WHAT THE TASK REQUIRES: Lines from the material below that hold the string "screenshot" are what is needed; copy each of them.

---------------

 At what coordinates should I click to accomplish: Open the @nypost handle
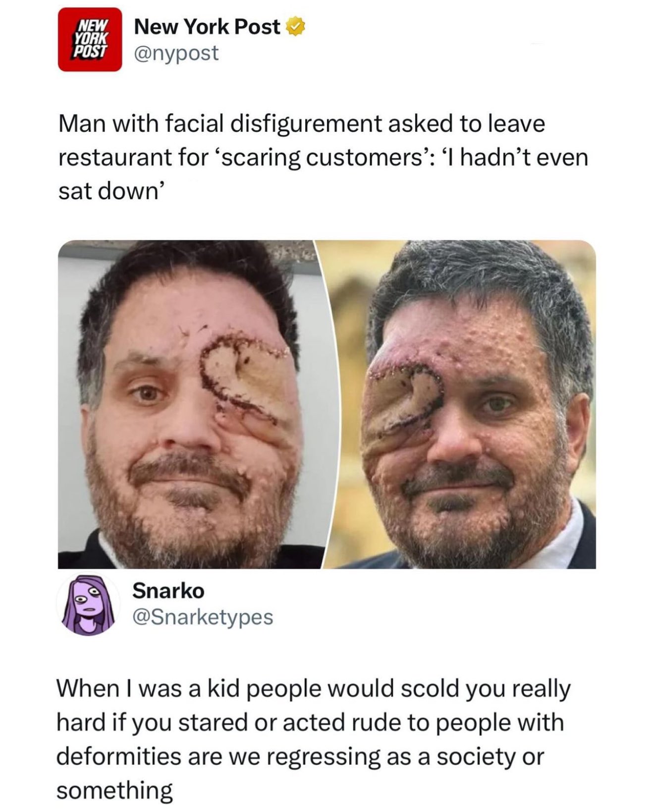tap(176, 53)
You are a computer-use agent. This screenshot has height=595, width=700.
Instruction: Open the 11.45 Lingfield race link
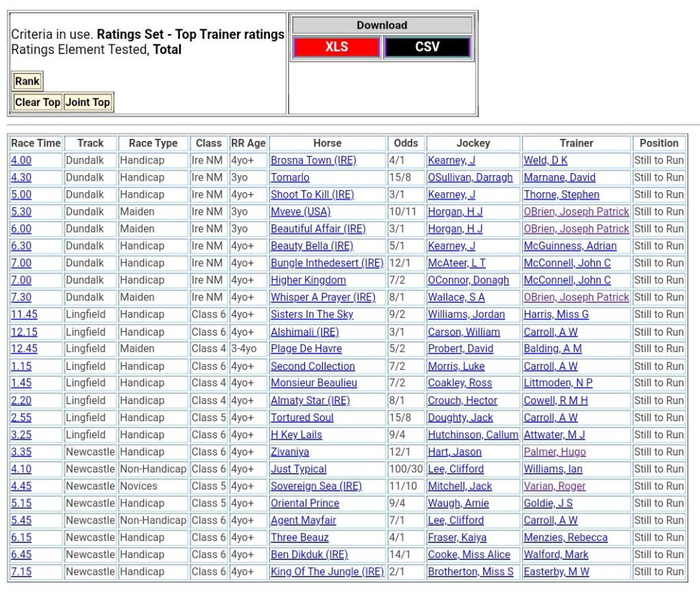point(24,315)
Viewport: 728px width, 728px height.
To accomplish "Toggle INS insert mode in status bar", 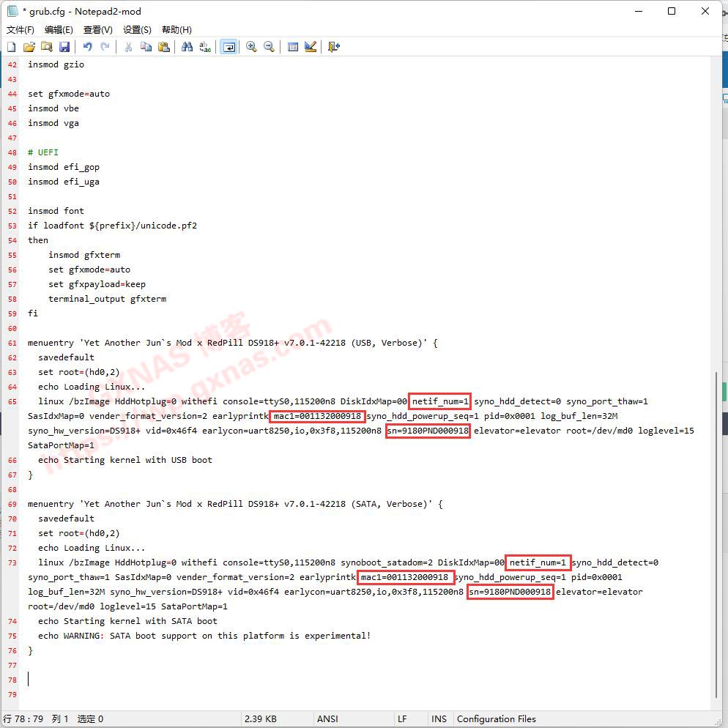I will click(439, 718).
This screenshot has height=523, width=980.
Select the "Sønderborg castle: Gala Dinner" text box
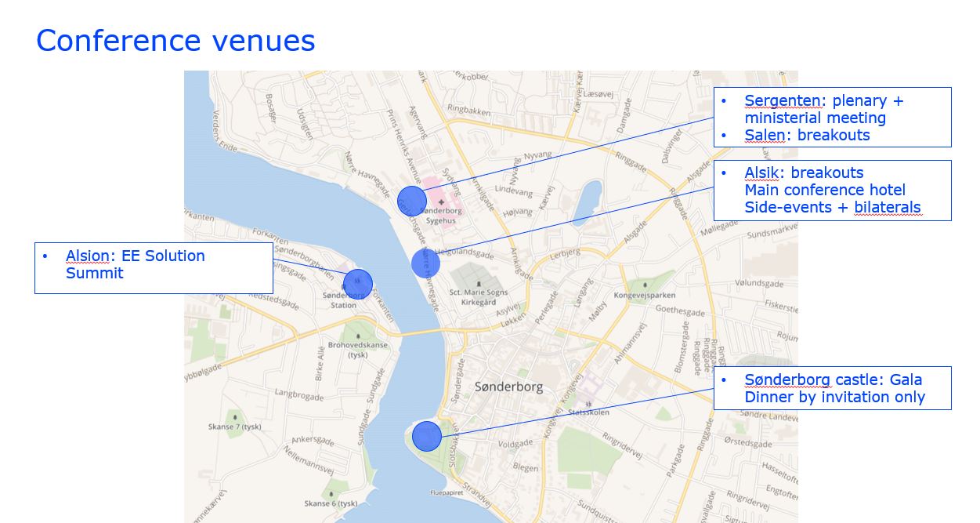click(x=832, y=388)
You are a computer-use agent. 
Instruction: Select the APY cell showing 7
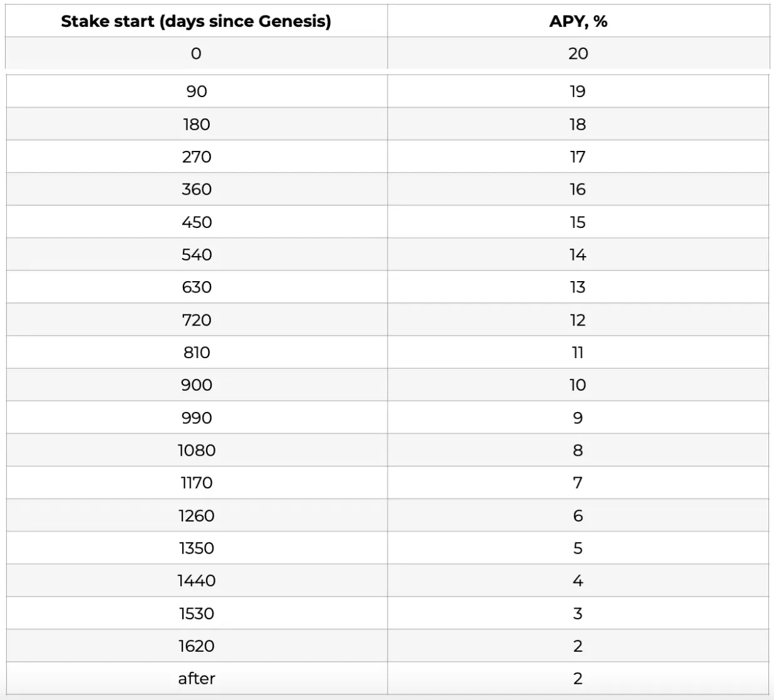click(x=578, y=483)
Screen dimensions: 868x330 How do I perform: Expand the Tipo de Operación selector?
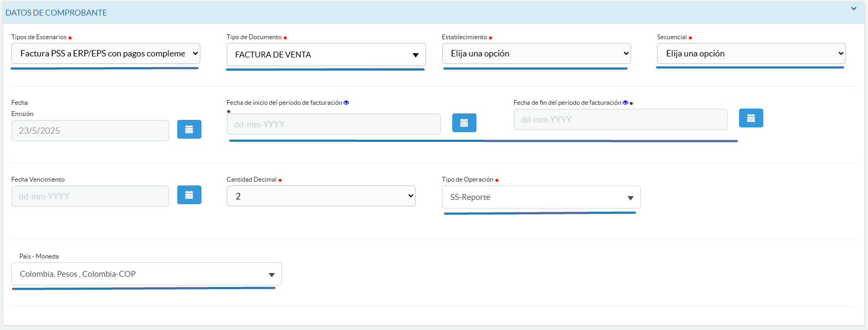(x=541, y=197)
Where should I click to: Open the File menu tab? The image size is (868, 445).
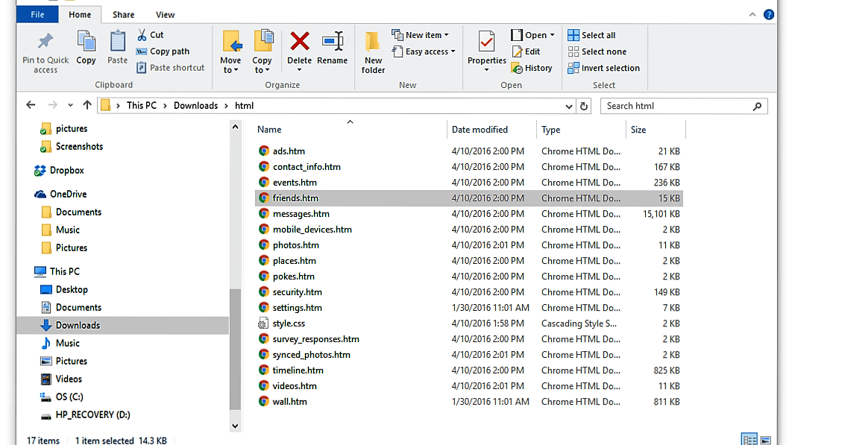click(37, 14)
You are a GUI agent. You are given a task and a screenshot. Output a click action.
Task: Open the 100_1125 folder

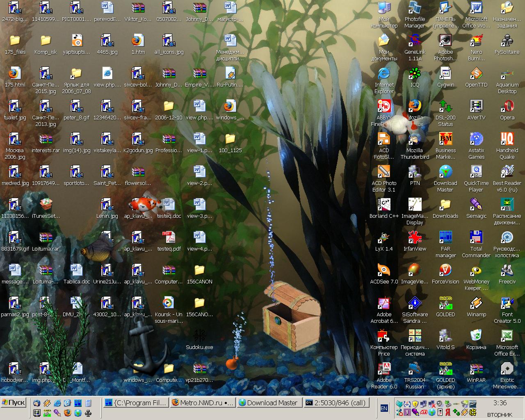(x=230, y=139)
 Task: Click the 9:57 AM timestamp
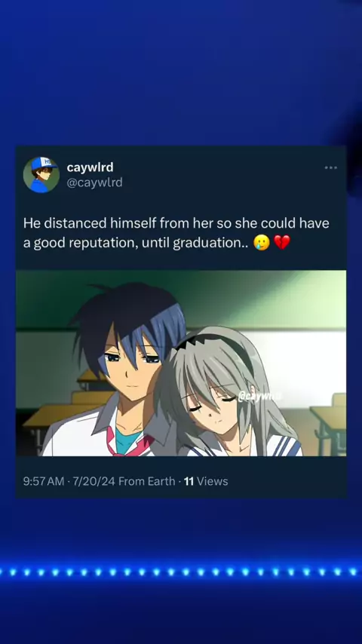point(44,481)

---------------

TASK SOLUTION:
You are a computer-use agent. This screenshot has height=595, width=700.
This screenshot has height=523, width=980.
You are a GUI agent. You are given a task and a screenshot. Output a click action.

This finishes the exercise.